Why we need a brave new world to save our planet

By 2050 there could be a mirror in every desert, a windmill on every coastline and a soya cutlet on everybody’s plate - if world powers agree to fight global warming at United Nations talks in Copenhagen in December.
Researchers say that the only way to prevent catastrophic climate change will be to slash world greenhouse gas emissions drastically by 2050. That will only be possible through unprecedented changes to every sector of the economy, from energy generation to diet.
“We are going to change the fundamentals of industrial civilization,” said Anders Turesson, Sweden’s top climate change negotiator, in the run-up to the Copenhagen talks.
According to the UN’s climate panel, the IPCC, world emissions of carbon dioxide (CO2, the main greenhouse gas) will have to fall by more than half by 2050 to prevent disastrous global warming, with developed countries slashing their emissions by up to 95 per cent.
That means that the average citizen of a developed country will have to reduce their total annual emissions - for heating, lighting, travel, computer use and everything else - to the level they would currently get by driving a mid-range BMW 35 kilometres a day.
Experts say that the key will be to reduce the emissions from energy generation, the source of a quarter of all man-made CO2, by breaking its current reliance on high-carbon fossil fuels.
The only realistic way to do so will be to invest enormously into renewable, zero-CO2 methods such as solar and wind power, say some.
“For power and electricity, we need to fully replace fossil fuels with renewables,” said Stephan Singer, director of global energy policy analysis at environmental group WWF.
That is an immense challenge.
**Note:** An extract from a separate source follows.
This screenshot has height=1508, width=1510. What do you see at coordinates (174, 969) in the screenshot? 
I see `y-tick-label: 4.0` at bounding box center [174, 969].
According to the Paris-based International Energy Agency, an analytical group, 68 per cent of all the world’s electricity comes from fossil fuels. By contrast, just 18 per cent comes from renewable power, chiefly hydro-electric.
According to a recent IEA study, the world could cut emissions to the desired level by 2050 - but it would need to make renewable power its main supply source to do so.
In particular, it would have to boost the use of solar and wind power twenty-fold, building massive parabolic mirrors in the deserts and setting up forests of wind generators out to sea, and to develop ways of trapping underground the CO2 released from fossil fuel plants - so-called “carbon capture.” “Decarbonizing the power sector is technically feasible, but will require much higher build rates for renewable technologies and nuclear than in the past and substantial investments in new technologies, such as fossil power plants, with carbon capture,” IEA energy expert Uwe Remme told the German Press Agency dpa.
Cleaning up energy generation will not, however, be enough in itself to reach the climate target. Transport, too, will have to be “de-carbonized,” because it accounts for 13 per cent of all world emissions, a figure which is set to rise, according to the IPCC.
To achieve that, experts say that land and sea vehicles will have to be powered by electricity, rather than fossil fuels, with public transport replacing private vehicles, and trains replacing short-haul flights as much as possible.
“Even if all cars are fuelled by renewables or electricity, we still will need to produce that energy, so it will be important to make public transport acceptable instead ... We have to promote high- speed trains to replace short-range flights,” said Singer.
Those efforts will receive a further boost if the next generation of buildings, factories and machines can be made with new, low-CO2 technology to reduce emissions throughout their life cycle.
“Ten per cent of oil is used for non-energy purposes such as plastic production, so we need to move towards other materials based on renewable resources such as wood and paper,” Singer said.
But some experts say that the only way to make mankind guarantee the deep, deep emissions cuts which are needed will be to cut down not just on fossil fuels - but on eating meat.
That is because meat production, processing and transport produces vastly more CO2 than producing crops such as wheat or soy.
“It takes seven units of plant energy to create one unit of meat so there’s a huge amount of energy lost in the system. Eating much less meat is already a huge step forwards: it’s what people can do at once to reduce their emissions,” Singer said.